*** Opening of Document excerpt ***

# Adventures in Redfield land



## niko (Jan 28, 2004)

Not this kind of red field:









Joke aside - if someone doesn't know about this article and calculator please read it and save it. What you are looking at is what all methods and "methods" to run a planted tank are based on. And their variations too - the things we do with our tanks in the comfort and privacy of our own homes.
http://buddendo.home.xs4all.nl/aquarium/redfield_eng.htm

So in the last month I had a little of Blue Green Algae and a little of Green Algae in one tank. Both of these types of algae showed up as a result of playing with the N and P in my tank. Thing is - it all happened EXACTLY as described in the article above. If you think your algae problems are due to someting else then it maybe worth investing in a quality N and P test kits. And calibrate them before you use them.

*Here's my story:*
Setup an existing tank with new strong light + CO2. Put new plants. Substrate is inert.

Tested water - had N= 11.0 and P=2.5. Meaning NO3 and PO4 (note the distinction between N and P and NO3 and PO4 in the above article).

P=2.5 is too high. So I started to change water every other day to reduce the P to a normal level.
Plants grew very well, pearling heavily. Dosed daily Fe, K, and Traces only. No P or N dosing.

Got BGA. Tests showed P=1.85 and N=4.5. That means I had put the tank in the low-N zone and BGA were just a logical result.

*** Close of Document excerpt ***
*** Opening of Data for analysis ***

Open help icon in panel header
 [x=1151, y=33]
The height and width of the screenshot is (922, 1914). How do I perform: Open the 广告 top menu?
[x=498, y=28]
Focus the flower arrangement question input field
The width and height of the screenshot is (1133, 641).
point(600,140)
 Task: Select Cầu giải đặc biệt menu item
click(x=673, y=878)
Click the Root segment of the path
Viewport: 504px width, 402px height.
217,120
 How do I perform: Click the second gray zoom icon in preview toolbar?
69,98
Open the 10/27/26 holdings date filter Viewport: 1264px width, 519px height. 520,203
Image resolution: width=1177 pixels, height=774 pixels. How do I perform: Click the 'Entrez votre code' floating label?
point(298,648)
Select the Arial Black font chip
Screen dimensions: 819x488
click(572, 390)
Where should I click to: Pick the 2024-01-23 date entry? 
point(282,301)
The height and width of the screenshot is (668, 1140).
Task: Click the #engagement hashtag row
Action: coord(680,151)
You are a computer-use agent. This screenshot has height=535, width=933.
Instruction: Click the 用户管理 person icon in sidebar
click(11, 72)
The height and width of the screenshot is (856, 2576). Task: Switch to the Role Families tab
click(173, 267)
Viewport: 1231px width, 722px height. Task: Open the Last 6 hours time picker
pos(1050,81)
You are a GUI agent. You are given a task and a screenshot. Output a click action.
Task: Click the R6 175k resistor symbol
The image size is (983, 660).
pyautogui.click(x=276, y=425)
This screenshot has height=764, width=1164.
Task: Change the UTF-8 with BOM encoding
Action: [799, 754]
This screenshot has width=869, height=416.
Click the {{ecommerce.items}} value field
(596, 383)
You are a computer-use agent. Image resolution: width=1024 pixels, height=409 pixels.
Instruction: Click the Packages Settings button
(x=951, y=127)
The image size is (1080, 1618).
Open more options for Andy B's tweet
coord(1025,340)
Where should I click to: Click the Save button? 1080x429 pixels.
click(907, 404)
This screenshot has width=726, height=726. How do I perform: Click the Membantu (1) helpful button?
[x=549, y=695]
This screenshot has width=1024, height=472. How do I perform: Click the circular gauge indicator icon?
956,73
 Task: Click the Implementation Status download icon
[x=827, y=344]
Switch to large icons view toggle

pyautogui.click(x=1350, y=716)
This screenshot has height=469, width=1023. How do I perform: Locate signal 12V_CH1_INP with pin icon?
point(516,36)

*** Close of Data for analysis ***

__Exercises to complete__:
(a) Summarize the forum thread in two sentences.
(b) Print the passage of the forum thread from "So in the last" up to and including "you use them.".

__Solutions per task__:
(a) The poster urges readers to read and save a linked article and calculator, calling it the basis of all methods for running a planted tank, and reports that blue-green and green algae in one tank appeared after adjusting N and P, exactly as the article describes. After setting up a tank with strong light and CO2, the poster changed water every other day to bring a P reading of 2.5 down while dosing only Fe, K, and traces, then got blue-green algae at P=1.85 and N=4.5, which the poster explains as the tank being put in the low-N zone.

(b)
So in the last month I had a little of Blue Green Algae and a little of Green Algae in one tank. Both of these types of algae showed up as a result of playing with the N and P in my tank. Thing is - it all happened EXACTLY as described in the article above. If you think your algae problems are due to someting else then it maybe worth investing in a quality N and P test kits. And calibrate them before you use them.